Les mois passent, les drames s’enchainent et le grand chef-d’œuvre de 2015 se fait encore cruellement attendre.
Vendu comme rien moins que « La révélation espagnole de ce siècle » par Almodovar, La Niña de Fuego est censé, à l’instar de La Isla Minima il y a quelques semaines, redonner toutes ses lettres de noblesse au cinéma ibérique. On pense à l’engouement pour Amenabar et surtout Inárritu à leurs débuts, face à une œuvre assez ambitieuse et désireuse d’audace sur le plan formel.

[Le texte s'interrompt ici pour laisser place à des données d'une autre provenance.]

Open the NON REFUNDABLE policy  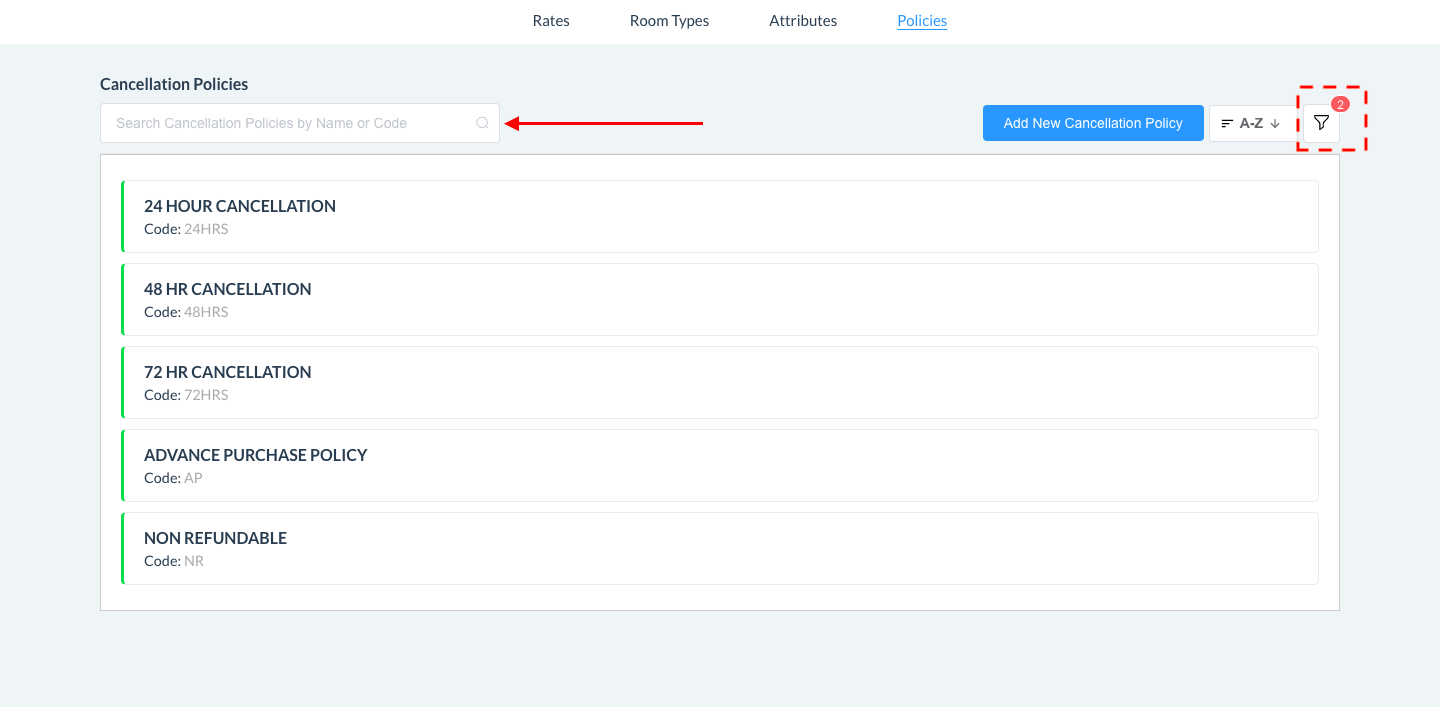[216, 539]
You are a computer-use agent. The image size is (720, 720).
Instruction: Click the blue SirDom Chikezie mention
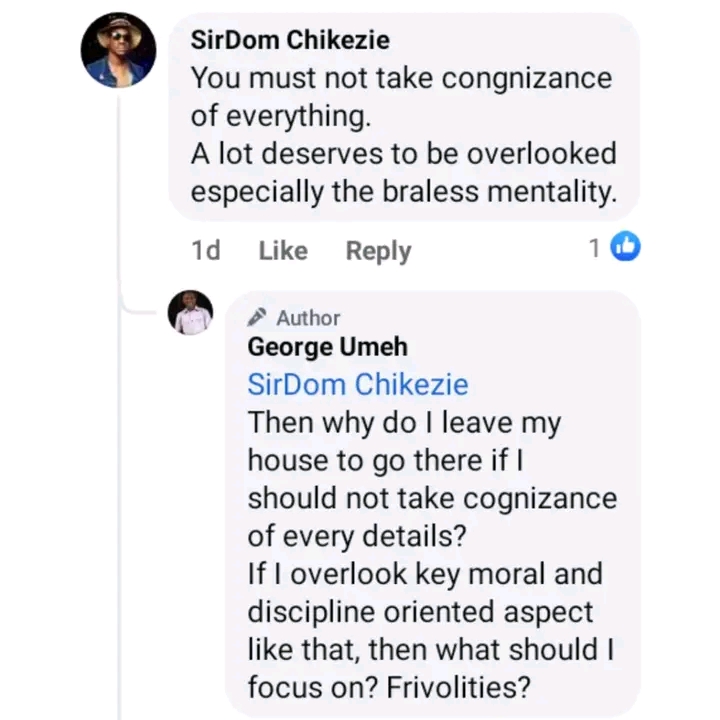(x=357, y=384)
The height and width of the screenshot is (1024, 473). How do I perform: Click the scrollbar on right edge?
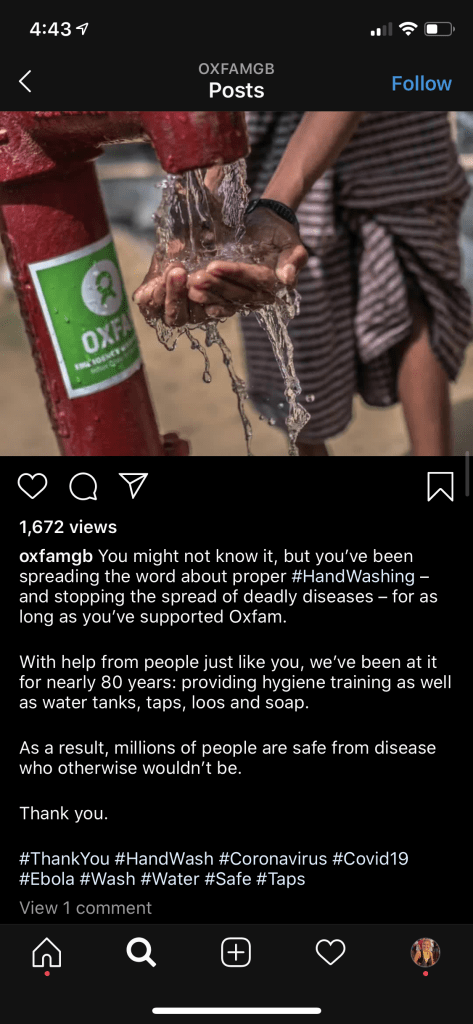coord(468,473)
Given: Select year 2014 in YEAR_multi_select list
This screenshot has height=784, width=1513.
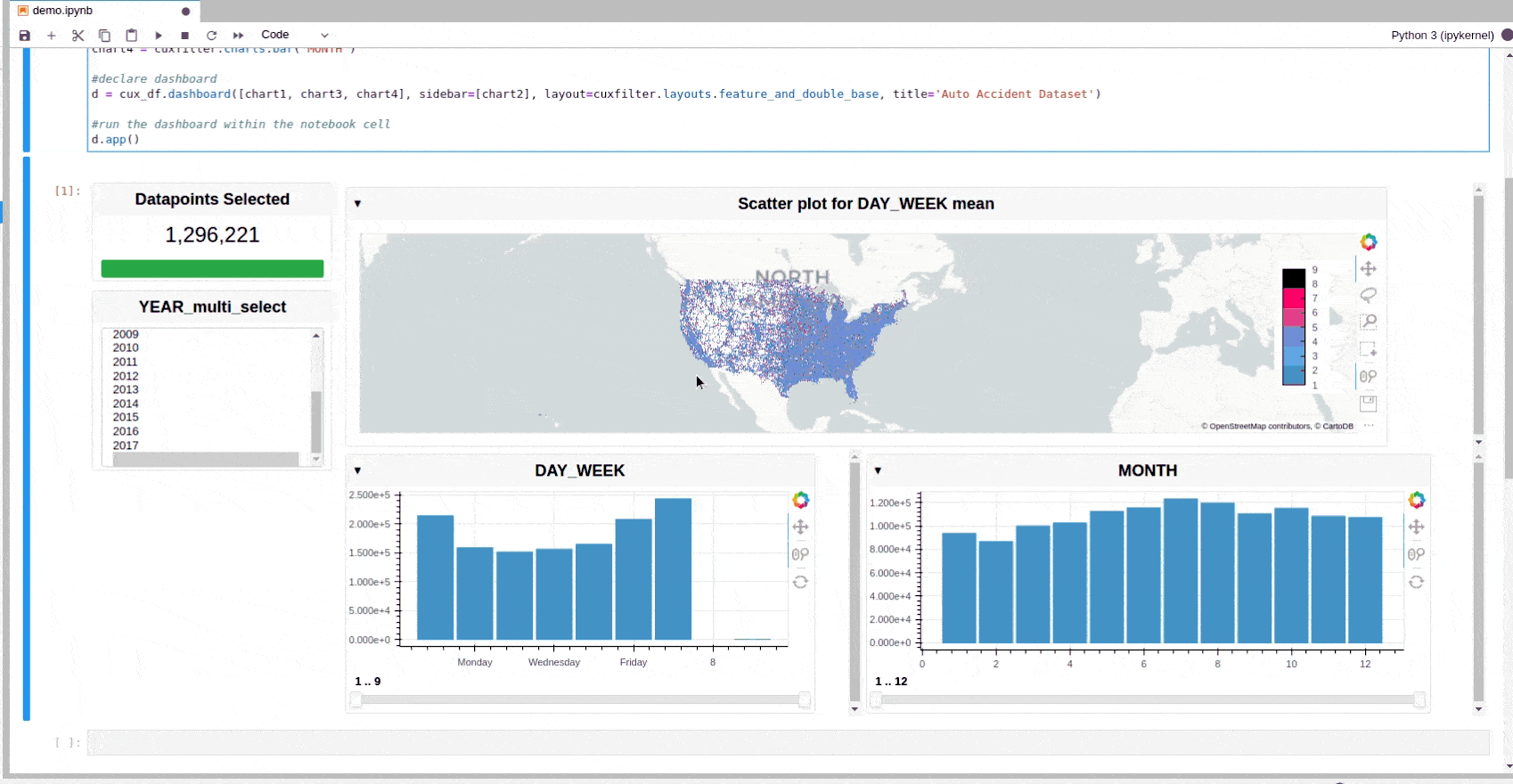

La Niña de Fuego n’est pas sans mérites, loin s’en faut. Le film commence comme un récit choral à la lenteur assumée, disposant progressivement des fragments amenés à se joindre. Alors que le spectateur commence à se faire à ce rythme, il s’attend à se voir récompensé de sa patience par la construction d’un édifice où toutes les zones d’ombre seront éclairées. Il n’en est rien, et c’est finalement là l’une des réussites du film. Lourdement mise en abyme par le motif du puzzle et de la pièce manquante, le récit va faire de l’ellipse un de ses moteurs narratifs. Certains mobiles resteront opaques, les scènes parmi les plus pathétiques seront passées sous silence. De cette mécanique lacunaire surgit un équilibre assez envoutant par moments, qui nous fait soupçonner des manipulations chronologiques, et nous rend suspicieux face au montage pour tenter de donner un sens à ces personnages terriblement silencieux. Car si leurs motivations sont claires, c’est bien leur posture morale qui déroute : sans manichéisme exacerbé, le montage qui leur accorde un temps de présence à peu près équivalent tente de mettre en place cet adage selon lequel, quoi qu’il arrive, chacun a toujours ses raisons. On comprend bien ici la filiation de Carlos Vermut avec le maître Almodovar.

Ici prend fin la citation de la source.